Using the band of investment method, calculate the overall capitalization rate given: mortgage component 75% at 6.5% rate, equity component 25% at 12% rate.
Correct Answer
A) 7.875%
Band of investment: (0.75 × 6.5%) + (0.25 × 12%) = 4.875% + 3.0% = 7.875%.
Why This Is the Correct Answer
Option A is correct because the band of investment calculation properly weights each financing component by its percentage and rate. The mortgage component contributes 75% × 6.5% = 4.875% to the overall rate. The equity component contributes 25% × 12% = 3.0% to the overall rate. Adding these weighted components together: 4.875% + 3.0% = 7.875%, which represents the overall capitalization rate that reflects the blended cost of capital for this investment structure.

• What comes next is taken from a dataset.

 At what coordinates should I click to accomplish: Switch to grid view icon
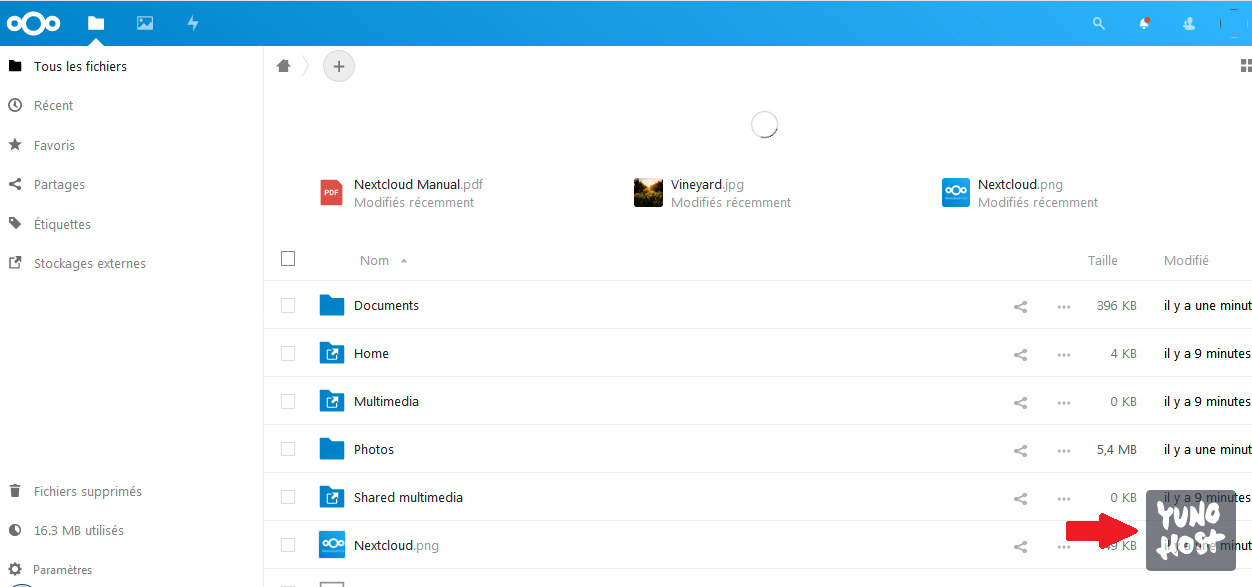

Why the Other Options Are Wrong
Option B: 9.25%
Option B (9.25%) is incorrect because it appears to be calculated using an improper weighting or averaging method, possibly taking a simple average of the two rates rather than properly weighting them by their investment proportions.
Option C: 6.5%
Option C (6.5%) is incorrect because it only represents the mortgage interest rate and ignores the equity component entirely, failing to account for the weighted contribution of both financing sources.
Option D: 18.5%
Option D (18.5%) is incorrect because it appears to be the simple sum of the two rates (6.5% + 12%) without any weighting by investment proportions, which completely ignores the band of investment methodology.
WEIGHT and ADD Method
W.E.I.G.H.T: Weight Each Investment component by its percentage, then ADD the results. Remember: Multiply each percentage by its rate, then add the products together.

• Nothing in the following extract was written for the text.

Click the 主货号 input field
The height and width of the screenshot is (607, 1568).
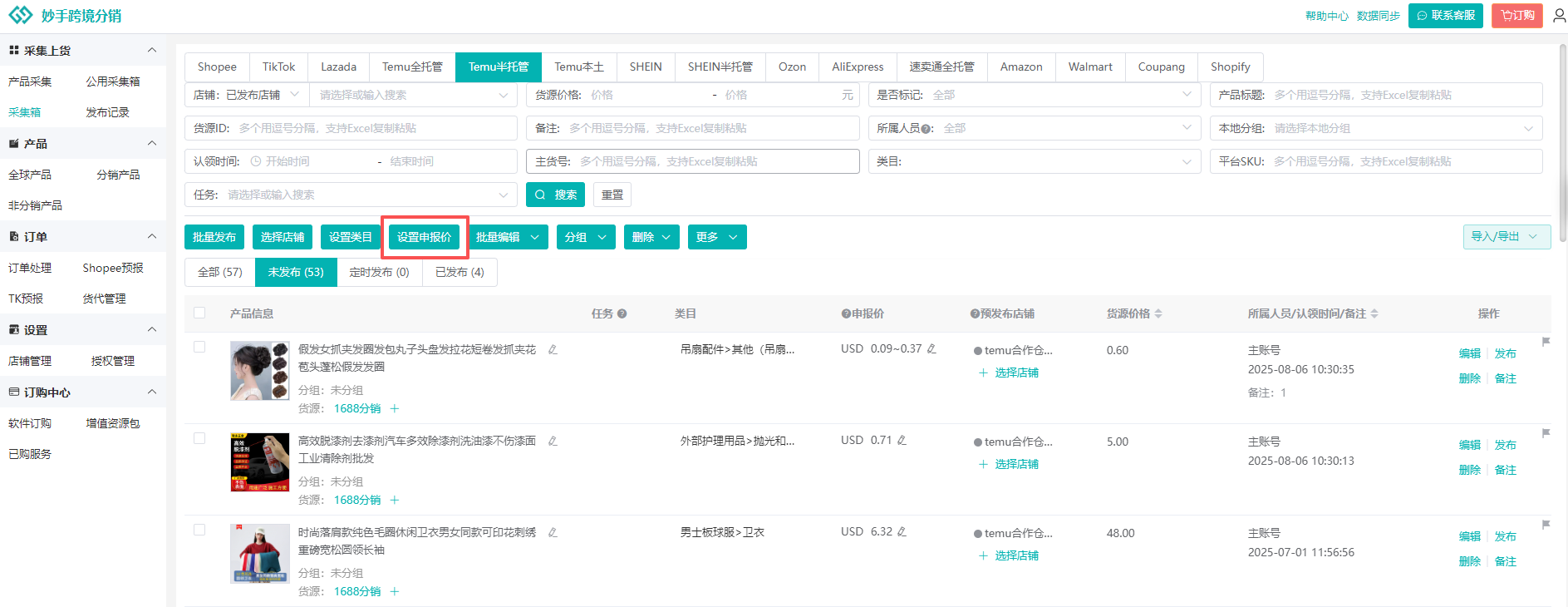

How to use: When you see a band of investment question, immediately identify the two components (debt % × debt rate) + (equity % × equity rate), then add the weighted results for your final answer.
Exam Tip
Always verify that the debt and equity percentages add up to 100% before calculating, and double-check your multiplication of each component before adding them together.
Common Mistakes to Avoid
- -Taking a simple average of the two rates instead of weighting them
- -Using the wrong percentages or switching the debt and equity proportions
- -Adding the rates together without any weighting calculation
Concept Deep Dive
Analysis
The band of investment method is a fundamental technique for calculating overall capitalization rates by weighting the cost of debt and equity financing based on their respective proportions in the investment. This method recognizes that real estate investments are typically financed through a combination of mortgage debt and equity capital, each with different required rates of return. The overall cap rate represents the weighted average of these two components, reflecting the blended cost of capital for the investment. This approach is particularly useful in income capitalization because it directly relates the cap rate to the financing structure and required returns of the investment.
Background Knowledge
The band of investment method requires understanding that real estate investments typically involve both debt and equity financing, each with different costs and risk profiles. Appraisers must know how to weight these components proportionally to derive an overall capitalization rate that reflects the true cost of capital for the investment.
Real-World Application
Appraisers use this method when valuing income-producing properties where the typical buyer uses leverage, helping to derive market-supported cap rates that reflect actual financing patterns in the marketplace.